Ten experts interviewed by AFP expect the gross domestic product of the world’s second-largest economy to rise an average of 2.7% year-on-year, a sharp drop from China’s growth in 2021 of more than 8%.
It may also be China’s slowest pace since the 1.6-fold contraction in 1976 – the year Mao Zedong died – except for 2020, after the Covid-19 virus emerged in Wuhan at the end of 2019.
Beijing had set a growth target of around 5.5% for 2022, but that has been undermined by the government’s “zero COVID” policy, which has restricted manufacturing activity and consumption.
Strict lockdowns, quarantines and mandatory mass testing have led to the abrupt closure of manufacturing facilities and businesses in key hubs — such as Zhengzhou, home to the world’s largest iPhone factory — and sent ramifications down the global supply chain.
Beijing abruptly eased restrictions on the outbreak in early December, three years after imposing some of the world’s toughest coronavirus measures.

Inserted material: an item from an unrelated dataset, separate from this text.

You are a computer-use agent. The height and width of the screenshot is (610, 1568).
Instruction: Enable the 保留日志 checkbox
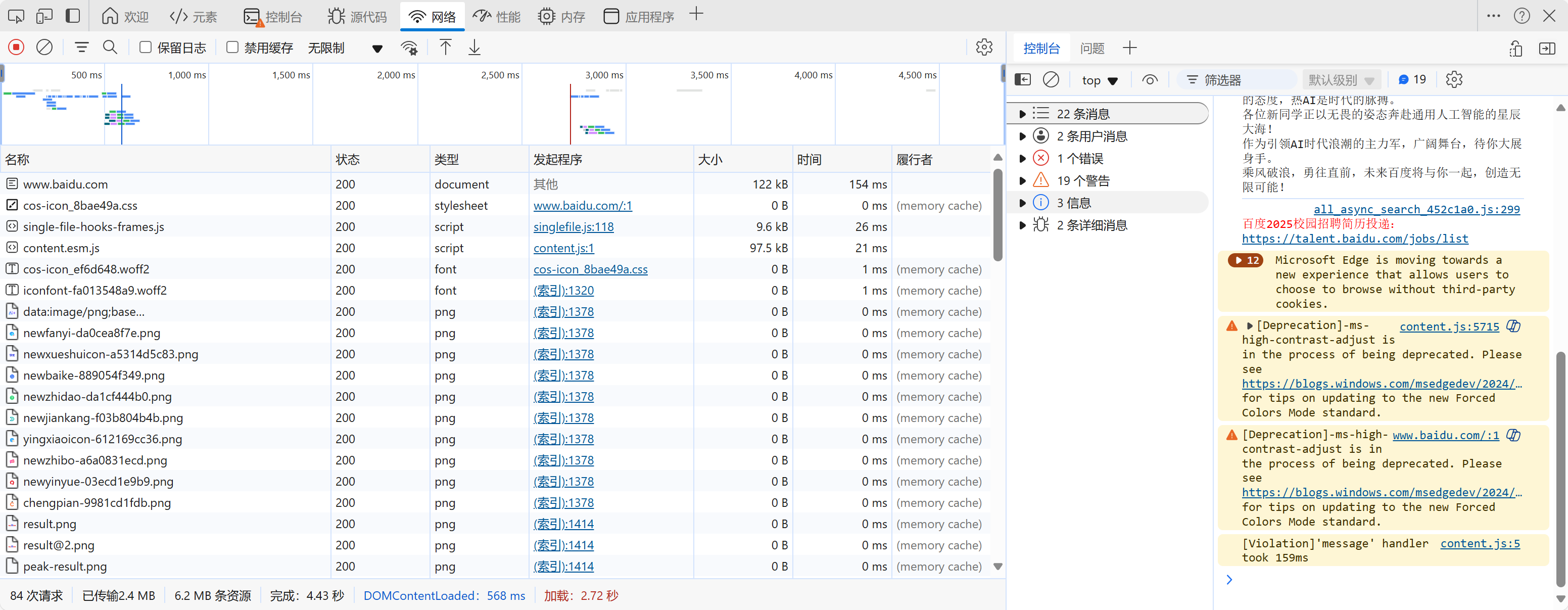coord(146,47)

China is battling an increase in new coronavirus cases that has overwhelmed hospitals and their medical staff.
This is likely to be reflected in growth for the fourth quarter of 2022, which will also be announced tomorrow along with a host of other indicators such as retail trade, industrial production and employment.
The World Bank predicted that China’s GDP would rebound to 4.3% for 2023 – still short of expectations.